_Goal of the exercise:_
Reproduce the records exactly through the line with "Select the CARRELLI".

_Given records:_
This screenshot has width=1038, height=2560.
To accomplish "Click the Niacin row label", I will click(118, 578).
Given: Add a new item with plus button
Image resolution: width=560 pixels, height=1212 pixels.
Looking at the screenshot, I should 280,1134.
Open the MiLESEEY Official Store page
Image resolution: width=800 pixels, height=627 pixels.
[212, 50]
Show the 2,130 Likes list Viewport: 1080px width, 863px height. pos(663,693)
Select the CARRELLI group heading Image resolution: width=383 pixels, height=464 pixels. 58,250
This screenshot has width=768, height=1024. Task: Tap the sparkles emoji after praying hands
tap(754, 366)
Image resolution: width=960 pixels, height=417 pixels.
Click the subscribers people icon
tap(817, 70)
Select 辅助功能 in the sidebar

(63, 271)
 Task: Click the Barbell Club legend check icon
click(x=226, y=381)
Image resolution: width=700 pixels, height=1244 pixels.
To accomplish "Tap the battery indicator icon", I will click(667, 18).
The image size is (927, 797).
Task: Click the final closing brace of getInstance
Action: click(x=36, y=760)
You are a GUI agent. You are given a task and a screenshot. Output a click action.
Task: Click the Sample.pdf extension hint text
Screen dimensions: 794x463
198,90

_Output of the exercise:_
This screenshot has width=1038, height=2560.
To accomplish "Click the Niacin row label", I will click(118, 578).
Given: Add a new item with plus button
Image resolution: width=560 pixels, height=1212 pixels.
Looking at the screenshot, I should 280,1134.
Open the MiLESEEY Official Store page
Image resolution: width=800 pixels, height=627 pixels.
[212, 50]
Show the 2,130 Likes list Viewport: 1080px width, 863px height. pos(663,693)
Select the CARRELLI group heading Image resolution: width=383 pixels, height=464 pixels. 58,250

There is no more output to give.